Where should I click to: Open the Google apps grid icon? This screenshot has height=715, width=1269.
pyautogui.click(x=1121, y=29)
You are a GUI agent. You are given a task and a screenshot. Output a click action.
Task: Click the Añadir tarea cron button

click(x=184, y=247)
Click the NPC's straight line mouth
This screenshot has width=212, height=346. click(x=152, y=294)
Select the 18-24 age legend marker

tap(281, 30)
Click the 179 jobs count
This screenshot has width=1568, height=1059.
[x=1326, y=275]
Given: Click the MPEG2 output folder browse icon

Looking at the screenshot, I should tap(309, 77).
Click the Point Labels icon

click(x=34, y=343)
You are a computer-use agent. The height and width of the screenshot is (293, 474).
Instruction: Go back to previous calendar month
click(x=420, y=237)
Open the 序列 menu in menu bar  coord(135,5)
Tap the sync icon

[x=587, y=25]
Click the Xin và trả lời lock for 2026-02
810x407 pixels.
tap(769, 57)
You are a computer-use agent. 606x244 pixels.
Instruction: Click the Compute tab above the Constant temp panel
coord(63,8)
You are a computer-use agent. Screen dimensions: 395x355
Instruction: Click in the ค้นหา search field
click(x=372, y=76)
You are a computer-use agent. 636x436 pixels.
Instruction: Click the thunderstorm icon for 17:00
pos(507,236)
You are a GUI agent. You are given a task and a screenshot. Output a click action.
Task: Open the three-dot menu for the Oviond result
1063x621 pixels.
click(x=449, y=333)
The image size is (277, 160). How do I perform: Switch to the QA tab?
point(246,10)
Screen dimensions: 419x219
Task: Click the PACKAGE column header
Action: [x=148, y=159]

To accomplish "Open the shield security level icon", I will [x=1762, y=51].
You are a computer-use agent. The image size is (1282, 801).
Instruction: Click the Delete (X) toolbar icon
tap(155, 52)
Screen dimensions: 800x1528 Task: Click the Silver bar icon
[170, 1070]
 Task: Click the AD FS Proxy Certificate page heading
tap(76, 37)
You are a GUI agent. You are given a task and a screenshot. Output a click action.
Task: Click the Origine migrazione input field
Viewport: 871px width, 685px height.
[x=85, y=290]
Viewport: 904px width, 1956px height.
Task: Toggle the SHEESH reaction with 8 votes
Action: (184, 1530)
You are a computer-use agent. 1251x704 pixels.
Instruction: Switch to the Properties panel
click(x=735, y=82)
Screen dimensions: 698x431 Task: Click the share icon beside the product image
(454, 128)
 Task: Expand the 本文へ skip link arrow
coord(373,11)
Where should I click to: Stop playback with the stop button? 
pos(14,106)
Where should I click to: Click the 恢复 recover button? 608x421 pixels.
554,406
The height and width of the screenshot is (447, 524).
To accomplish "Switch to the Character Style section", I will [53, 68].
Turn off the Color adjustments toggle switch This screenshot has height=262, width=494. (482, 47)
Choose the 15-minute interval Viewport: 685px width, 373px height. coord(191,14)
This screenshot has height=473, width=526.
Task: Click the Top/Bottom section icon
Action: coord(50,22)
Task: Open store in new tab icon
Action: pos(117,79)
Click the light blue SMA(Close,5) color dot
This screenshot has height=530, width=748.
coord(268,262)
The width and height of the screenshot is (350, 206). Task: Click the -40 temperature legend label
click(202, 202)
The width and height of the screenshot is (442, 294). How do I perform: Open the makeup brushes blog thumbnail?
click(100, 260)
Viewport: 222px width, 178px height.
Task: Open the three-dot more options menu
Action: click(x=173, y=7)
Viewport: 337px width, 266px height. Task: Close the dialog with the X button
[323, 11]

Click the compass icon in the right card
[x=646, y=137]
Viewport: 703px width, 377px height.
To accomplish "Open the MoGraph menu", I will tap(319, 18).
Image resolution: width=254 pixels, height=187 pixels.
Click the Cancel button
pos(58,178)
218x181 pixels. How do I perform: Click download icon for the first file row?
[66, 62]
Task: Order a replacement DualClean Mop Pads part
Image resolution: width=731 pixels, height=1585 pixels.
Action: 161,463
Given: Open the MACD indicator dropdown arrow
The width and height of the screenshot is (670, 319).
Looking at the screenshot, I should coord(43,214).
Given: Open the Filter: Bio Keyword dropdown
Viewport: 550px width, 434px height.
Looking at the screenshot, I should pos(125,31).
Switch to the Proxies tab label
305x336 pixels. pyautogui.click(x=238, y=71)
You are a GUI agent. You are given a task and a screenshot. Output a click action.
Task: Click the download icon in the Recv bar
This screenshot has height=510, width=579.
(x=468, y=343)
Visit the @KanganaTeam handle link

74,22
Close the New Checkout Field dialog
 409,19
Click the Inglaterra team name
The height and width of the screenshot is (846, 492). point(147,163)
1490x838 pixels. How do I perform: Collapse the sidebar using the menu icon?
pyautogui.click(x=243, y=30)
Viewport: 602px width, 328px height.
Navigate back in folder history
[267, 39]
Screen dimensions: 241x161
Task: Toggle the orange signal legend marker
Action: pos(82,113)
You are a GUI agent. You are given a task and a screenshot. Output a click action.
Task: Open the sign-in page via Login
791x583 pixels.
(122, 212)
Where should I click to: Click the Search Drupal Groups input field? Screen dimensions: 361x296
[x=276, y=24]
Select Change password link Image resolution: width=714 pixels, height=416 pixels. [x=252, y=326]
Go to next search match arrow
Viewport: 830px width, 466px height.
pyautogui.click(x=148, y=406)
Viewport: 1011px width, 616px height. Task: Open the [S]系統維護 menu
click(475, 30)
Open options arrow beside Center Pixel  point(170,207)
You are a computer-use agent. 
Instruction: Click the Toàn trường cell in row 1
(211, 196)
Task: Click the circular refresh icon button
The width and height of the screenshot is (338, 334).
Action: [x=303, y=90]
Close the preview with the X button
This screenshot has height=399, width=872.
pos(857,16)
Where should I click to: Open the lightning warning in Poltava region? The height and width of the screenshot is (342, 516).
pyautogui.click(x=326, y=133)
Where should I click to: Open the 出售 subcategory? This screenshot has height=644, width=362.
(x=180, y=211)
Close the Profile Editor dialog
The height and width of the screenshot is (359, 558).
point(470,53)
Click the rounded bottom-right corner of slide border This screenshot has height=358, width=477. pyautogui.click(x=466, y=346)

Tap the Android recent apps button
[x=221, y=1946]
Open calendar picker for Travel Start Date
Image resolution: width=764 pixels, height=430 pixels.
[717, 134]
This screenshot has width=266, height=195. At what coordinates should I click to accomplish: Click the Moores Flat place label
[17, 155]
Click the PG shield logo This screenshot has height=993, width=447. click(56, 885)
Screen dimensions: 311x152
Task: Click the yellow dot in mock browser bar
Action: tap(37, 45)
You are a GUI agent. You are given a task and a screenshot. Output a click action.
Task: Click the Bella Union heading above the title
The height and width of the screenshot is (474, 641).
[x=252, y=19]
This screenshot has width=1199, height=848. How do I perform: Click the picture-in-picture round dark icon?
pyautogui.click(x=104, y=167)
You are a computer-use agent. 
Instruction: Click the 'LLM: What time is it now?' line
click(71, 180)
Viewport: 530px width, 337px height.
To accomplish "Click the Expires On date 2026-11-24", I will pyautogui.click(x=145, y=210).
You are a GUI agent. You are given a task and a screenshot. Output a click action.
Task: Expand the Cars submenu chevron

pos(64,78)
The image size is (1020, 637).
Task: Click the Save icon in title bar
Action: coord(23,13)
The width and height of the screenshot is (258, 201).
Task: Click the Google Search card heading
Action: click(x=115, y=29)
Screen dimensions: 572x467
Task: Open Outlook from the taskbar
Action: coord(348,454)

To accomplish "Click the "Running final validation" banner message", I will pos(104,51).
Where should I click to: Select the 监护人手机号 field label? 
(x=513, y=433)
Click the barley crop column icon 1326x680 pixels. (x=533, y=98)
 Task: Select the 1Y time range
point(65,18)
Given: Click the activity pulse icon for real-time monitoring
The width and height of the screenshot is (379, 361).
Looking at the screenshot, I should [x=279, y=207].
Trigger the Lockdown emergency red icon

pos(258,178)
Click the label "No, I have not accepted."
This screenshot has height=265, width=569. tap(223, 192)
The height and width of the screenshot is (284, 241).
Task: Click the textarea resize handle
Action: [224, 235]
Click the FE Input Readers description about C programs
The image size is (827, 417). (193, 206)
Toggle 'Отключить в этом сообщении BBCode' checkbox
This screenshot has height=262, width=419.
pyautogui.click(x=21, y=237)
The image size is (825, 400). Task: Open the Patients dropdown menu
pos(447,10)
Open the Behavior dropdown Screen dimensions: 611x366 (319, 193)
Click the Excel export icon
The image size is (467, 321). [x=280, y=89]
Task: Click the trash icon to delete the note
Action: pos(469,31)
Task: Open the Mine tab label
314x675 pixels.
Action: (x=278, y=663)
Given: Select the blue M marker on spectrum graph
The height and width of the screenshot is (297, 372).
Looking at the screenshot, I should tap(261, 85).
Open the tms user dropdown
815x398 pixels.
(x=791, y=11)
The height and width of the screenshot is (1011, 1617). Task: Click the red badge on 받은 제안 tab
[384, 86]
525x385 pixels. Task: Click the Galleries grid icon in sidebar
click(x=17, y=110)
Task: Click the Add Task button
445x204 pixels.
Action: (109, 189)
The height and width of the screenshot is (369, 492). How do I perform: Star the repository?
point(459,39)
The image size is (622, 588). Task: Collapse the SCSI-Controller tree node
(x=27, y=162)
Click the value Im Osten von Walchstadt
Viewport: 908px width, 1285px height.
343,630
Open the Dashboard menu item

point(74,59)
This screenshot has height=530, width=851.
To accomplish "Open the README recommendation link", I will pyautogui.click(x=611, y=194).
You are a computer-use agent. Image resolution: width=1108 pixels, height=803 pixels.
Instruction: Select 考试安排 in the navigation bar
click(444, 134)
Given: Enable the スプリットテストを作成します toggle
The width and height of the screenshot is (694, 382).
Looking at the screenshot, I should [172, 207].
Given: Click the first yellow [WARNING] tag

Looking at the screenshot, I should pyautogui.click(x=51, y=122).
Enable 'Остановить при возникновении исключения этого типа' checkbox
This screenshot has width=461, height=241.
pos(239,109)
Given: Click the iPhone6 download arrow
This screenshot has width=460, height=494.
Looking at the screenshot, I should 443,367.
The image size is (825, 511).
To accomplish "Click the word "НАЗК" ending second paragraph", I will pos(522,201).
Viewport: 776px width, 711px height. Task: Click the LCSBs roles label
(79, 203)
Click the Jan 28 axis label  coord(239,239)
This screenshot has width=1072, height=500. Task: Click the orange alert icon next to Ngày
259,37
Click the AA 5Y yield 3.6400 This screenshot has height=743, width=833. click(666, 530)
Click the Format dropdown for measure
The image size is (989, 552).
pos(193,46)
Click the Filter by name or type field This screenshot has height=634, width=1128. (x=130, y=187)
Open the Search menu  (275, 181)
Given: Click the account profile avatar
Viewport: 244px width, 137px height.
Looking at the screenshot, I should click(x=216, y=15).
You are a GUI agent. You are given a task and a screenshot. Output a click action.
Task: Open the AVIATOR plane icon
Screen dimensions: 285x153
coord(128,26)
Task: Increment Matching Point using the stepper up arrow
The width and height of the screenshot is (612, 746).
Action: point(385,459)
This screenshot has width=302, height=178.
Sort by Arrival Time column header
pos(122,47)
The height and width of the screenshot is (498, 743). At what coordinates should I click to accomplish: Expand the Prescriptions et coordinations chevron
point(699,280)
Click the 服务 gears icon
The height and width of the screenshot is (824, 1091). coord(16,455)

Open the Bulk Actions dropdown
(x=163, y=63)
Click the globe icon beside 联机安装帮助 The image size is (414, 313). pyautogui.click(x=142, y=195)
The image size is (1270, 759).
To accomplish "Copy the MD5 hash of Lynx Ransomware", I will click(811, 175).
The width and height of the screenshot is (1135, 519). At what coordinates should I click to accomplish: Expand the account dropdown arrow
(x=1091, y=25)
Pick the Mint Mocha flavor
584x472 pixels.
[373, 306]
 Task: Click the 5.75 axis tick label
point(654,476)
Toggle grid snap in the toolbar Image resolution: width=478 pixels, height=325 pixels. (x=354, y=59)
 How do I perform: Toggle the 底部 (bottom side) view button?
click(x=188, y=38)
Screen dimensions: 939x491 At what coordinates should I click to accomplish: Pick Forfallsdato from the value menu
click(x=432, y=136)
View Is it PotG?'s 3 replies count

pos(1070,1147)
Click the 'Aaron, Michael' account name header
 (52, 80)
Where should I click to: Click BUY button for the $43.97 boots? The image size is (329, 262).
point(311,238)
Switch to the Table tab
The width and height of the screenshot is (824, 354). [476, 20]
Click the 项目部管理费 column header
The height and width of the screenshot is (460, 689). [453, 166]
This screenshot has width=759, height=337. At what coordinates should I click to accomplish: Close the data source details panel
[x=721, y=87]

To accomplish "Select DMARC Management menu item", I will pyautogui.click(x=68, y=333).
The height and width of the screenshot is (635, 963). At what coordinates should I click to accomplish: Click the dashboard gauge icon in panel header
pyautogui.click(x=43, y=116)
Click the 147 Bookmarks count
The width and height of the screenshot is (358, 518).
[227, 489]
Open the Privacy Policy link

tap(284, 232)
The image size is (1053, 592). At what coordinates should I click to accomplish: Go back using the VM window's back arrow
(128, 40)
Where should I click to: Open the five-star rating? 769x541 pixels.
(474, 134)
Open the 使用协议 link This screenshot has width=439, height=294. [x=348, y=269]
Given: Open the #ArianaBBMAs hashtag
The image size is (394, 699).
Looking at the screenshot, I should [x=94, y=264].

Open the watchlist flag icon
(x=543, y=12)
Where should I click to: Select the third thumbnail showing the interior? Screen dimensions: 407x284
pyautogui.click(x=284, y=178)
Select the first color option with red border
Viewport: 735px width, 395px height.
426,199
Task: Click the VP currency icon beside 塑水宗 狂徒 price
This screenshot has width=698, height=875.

> _Exercise directions_
Which lines run from the first of the listing to the line containing "Task: Click the Origine"? Reproduce those exactly, both ends included.

> _Answer to this task_
Where should I click to: Open the Google apps grid icon? This screenshot has height=715, width=1269.
pyautogui.click(x=1121, y=29)
You are a GUI agent. You are given a task and a screenshot. Output a click action.
Task: Click the Añadir tarea cron button

click(x=184, y=247)
Click the NPC's straight line mouth
This screenshot has width=212, height=346. click(x=152, y=294)
Select the 18-24 age legend marker

tap(281, 30)
Click the 179 jobs count
This screenshot has width=1568, height=1059.
[x=1326, y=275]
Given: Click the MPEG2 output folder browse icon

Looking at the screenshot, I should tap(309, 77).
Click the Point Labels icon

click(x=34, y=343)
You are a computer-use agent. The height and width of the screenshot is (293, 474).
Instruction: Go back to previous calendar month
click(x=420, y=237)
Open the 序列 menu in menu bar  coord(135,5)
Tap the sync icon

[x=587, y=25]
Click the Xin và trả lời lock for 2026-02
810x407 pixels.
tap(769, 57)
You are a computer-use agent. 606x244 pixels.
Instruction: Click the Compute tab above the Constant temp panel
coord(63,8)
You are a computer-use agent. Screen dimensions: 395x355
Instruction: Click in the ค้นหา search field
click(x=372, y=76)
You are a computer-use agent. 636x436 pixels.
Instruction: Click the thunderstorm icon for 17:00
pos(507,236)
You are a GUI agent. You are given a task and a screenshot. Output a click action.
Task: Open the three-dot menu for the Oviond result
1063x621 pixels.
click(x=449, y=333)
The image size is (277, 160). How do I perform: Switch to the QA tab?
point(246,10)
Screen dimensions: 419x219
Task: Click the PACKAGE column header
Action: [x=148, y=159]

To accomplish "Open the shield security level icon", I will [x=1762, y=51].
You are a computer-use agent. The image size is (1282, 801).
Instruction: Click the Delete (X) toolbar icon
tap(155, 52)
Screen dimensions: 800x1528 Task: Click the Silver bar icon
[170, 1070]
 Task: Click the AD FS Proxy Certificate page heading
tap(76, 37)
You are a GUI agent. You are given a task and a screenshot. Output a click action.
Task: Click the Origine migrazione input field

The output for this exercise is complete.